Work instructions: Copy out exactly the lines below that run from the one holding "The width and" to the one holding "Click the Back arrow in toolbar", keeping both of those lines and no others.
### Given records ###
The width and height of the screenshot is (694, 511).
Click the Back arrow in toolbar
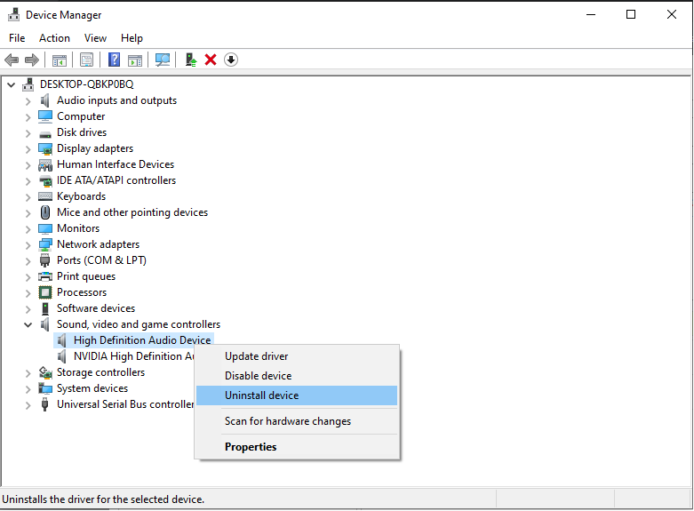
###
### Given records ###
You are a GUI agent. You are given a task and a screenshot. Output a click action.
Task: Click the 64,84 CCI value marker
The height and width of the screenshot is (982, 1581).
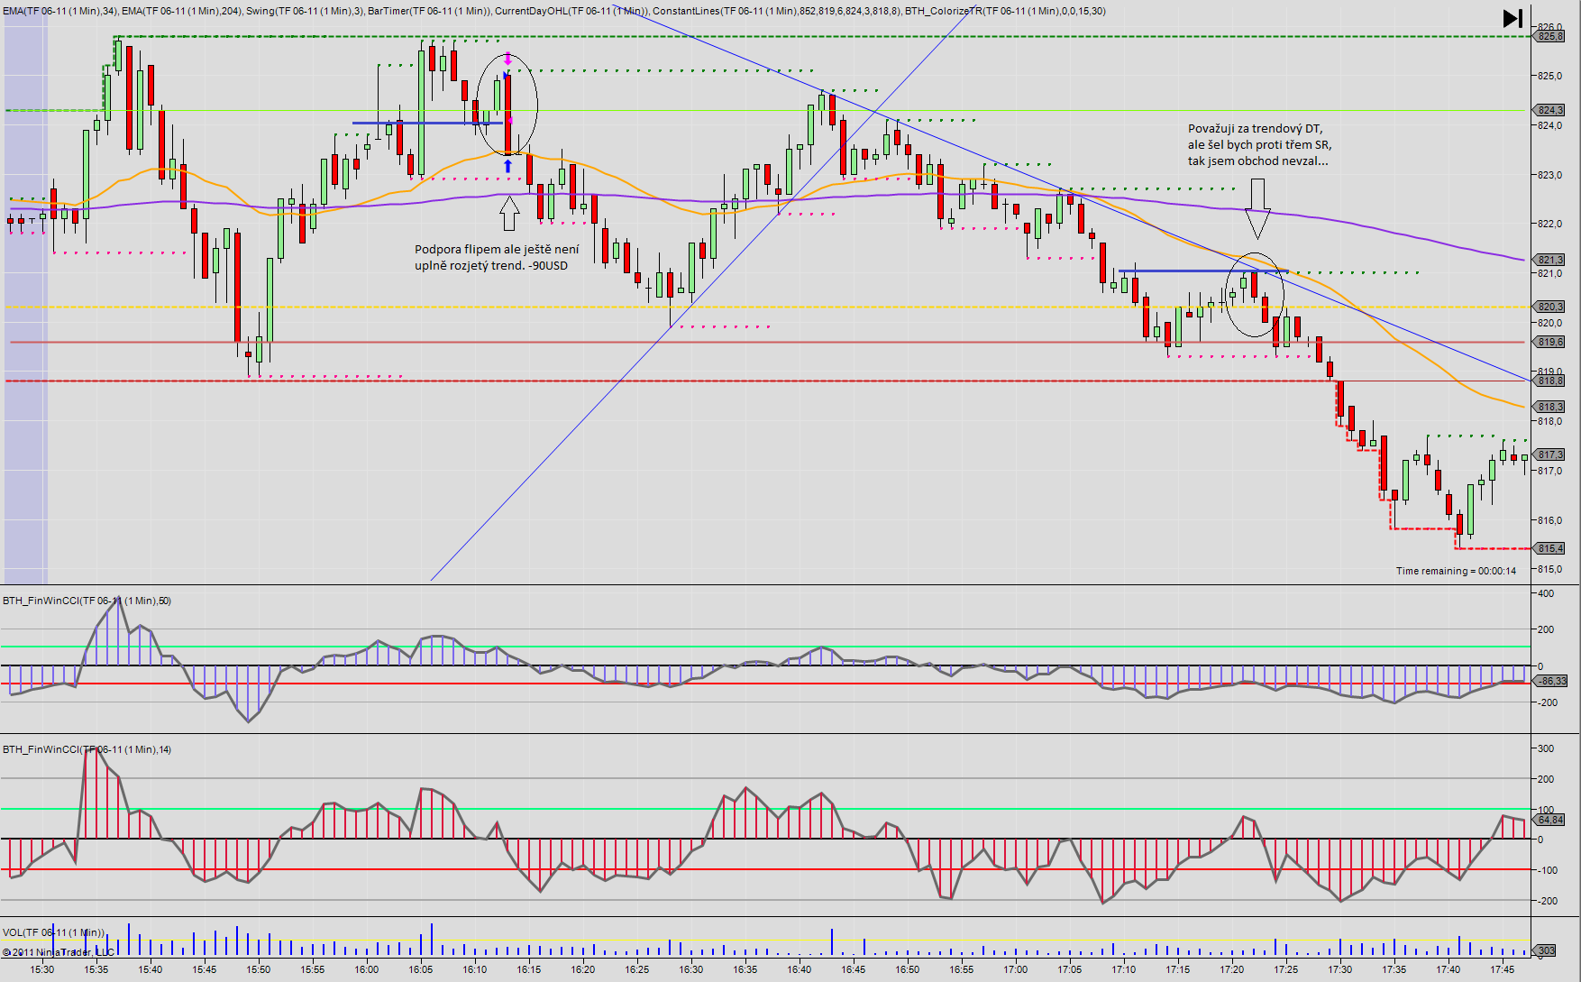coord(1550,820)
###
Final answer:
The width and height of the screenshot is (694, 511).
Click the Back arrow in toolbar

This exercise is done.